I play with climate simulations, with Dataset/files being in separate Zarr directory. I'd like the combine them into a single YAXArray, but so far, I have not succeeded.
Here's a MWE:
hist_store = "gs://cmip6/CMIP6/CMIP/NOAA-GFDL/GFDL-CM4/historical/r1i1p1f1/day/tasmax/gr1/v20180701/"
fut_store = "gs://cmip6/CMIP6/ScenarioMIP/NOAA-GFDL/GFDL-CM4/ssp245/r1i1p1f1/day/tasmax/gr1/v20180701/"
hist = Cube(open_dataset(zopen(hist_store)))
fut = Cube(open_dataset(zopen(fut_store)))
hist has the following dimensions:
288×180×60225 YAXArray{Float32,3} with dimensions:
Dim{:lon} Sampled{Float64} 0.625:1.25:359.375 ForwardOrdered Regular Points,
Dim{:lat} Sampled{Float64} -89.5:1.0:89.5 ForwardOrdered Regular Points,
Ti Sampled{CFTime.DateTimeNoLeap} CFTime.DateTimeNoLeap[CFTime.DateTimeNoLeap(1850-01-01T12:00:00), …, CFTime.DateTimeNoLeap(2014-12-31T12:00:00)] ForwardOrdered Irregular Points
units: K
name: tasmax
Total size: 11.63 GB
and fut have the following dimensions:
288×180×31390 YAXArray{Float32,3} with dimensions:
Dim{:lon} Sampled{Float64} 0.625:1.25:359.375 ForwardOrdered Regular Points,
Dim{:lat} Sampled{Float64} -89.5:1.0:89.5 ForwardOrdered Regular Points,
Ti Sampled{CFTime.DateTimeNoLeap} CFTime.DateTimeNoLeap[CFTime.DateTimeNoLeap(2015-01-01T12:00:00), …, CFTime.DateTimeNoLeap(2100-12-31T12:00:00)] ForwardOrdered Irregular Points
units: K
name: tasmax
Total size: 6.06 GB
So, they both have the same spatial dimensions sizes but have different number of time-steps. I'd like to have a single YAXArray:
288×180×91615 YAXArray{Float32,3} with dimensions:
Dim{:lon} Sampled{Float64} 0.625:1.25:359.375 ForwardOrdered Regular Points,
Dim{:lat} Sampled{Float64} -89.5:1.0:89.5 ForwardOrdered Regular Points,
Ti Sampled{CFTime.DateTimeNoLeap} CFTime.DateTimeNoLeap[CFTime.DateTimeNoLeap(1850-01-01T12:00:00),, …, CFTime.DateTimeNoLeap(2100-12-31T12:00:00)] ForwardOrdered Irregular Points
units: K
name: tasmax
Total size: 17.69 GB
However, I did not find a command where this can be achieved (tried DimStack from DimensionalData and `concatenatecubes``from YAXArrays)
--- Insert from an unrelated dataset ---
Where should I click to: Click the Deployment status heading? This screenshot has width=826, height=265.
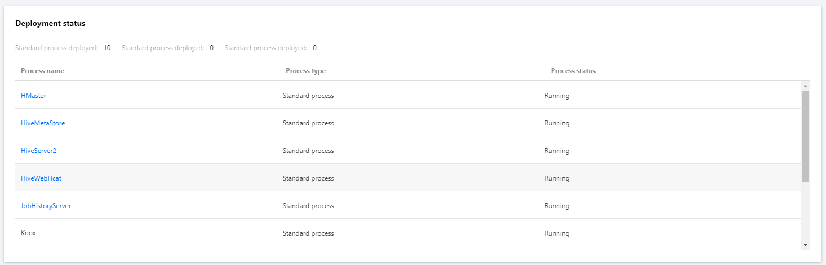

since the time axis is different, you cannot have a YAXArray, what I would do and normally do, if they need to be in the same file is to put them into the same file as a Dataset, where the common axis will be shared.
https://juliadatacubes.github.io/YAXArrays.jl/dev/examples/generated/UserGuide/saving/#appending-to-a-dataset
be careful at overwriting.
ok, I will try that. The idea though is not to save the resulting YAXArray, but would have liked to do further analysis and manipulation and then save the results. I would have liked to combine them into a single time dimension since they do not overlap by design. Hence, timeseries manipulation would have been easier down the road.
It should be possible to achieve that but there might be no proper api for it. You could try to play around with the to_dataset and merge dataset functions. I try to post an example on Monday.
Playing with it on a computer I realised, that you should be able to use the cat function from Base. Unfortunately that doesn't work at the moment with your data because it is horribly slow. It is no doing the concatenation lazily and therefore tries to download the whole multi GB dataset.
This seems to be coming from a missing implementation of Base._cat for the underlying Zarr Array.
I don't understand the cat code in DimensionalData not well enough to better pinpoint. @rafaqz could you give a hint, what we would need to do to properly have cat for YAXArrays with Zarr data?
As a workaround you can construct the YAXArray yourself by concatenating the Zarr Arrays and then constructing the axes by hand, this is a bit brittle, because it depends on the time axis being on third position
julia> fulldata = cat(hist.data, fut.data, dims=3)
Disk Array with size 288 x 180 x 91615
julia> full = YAXArray((hist.axes[1], hist.axes[2], vcat(hist.axes[3], fut.axes[3])),fulldata)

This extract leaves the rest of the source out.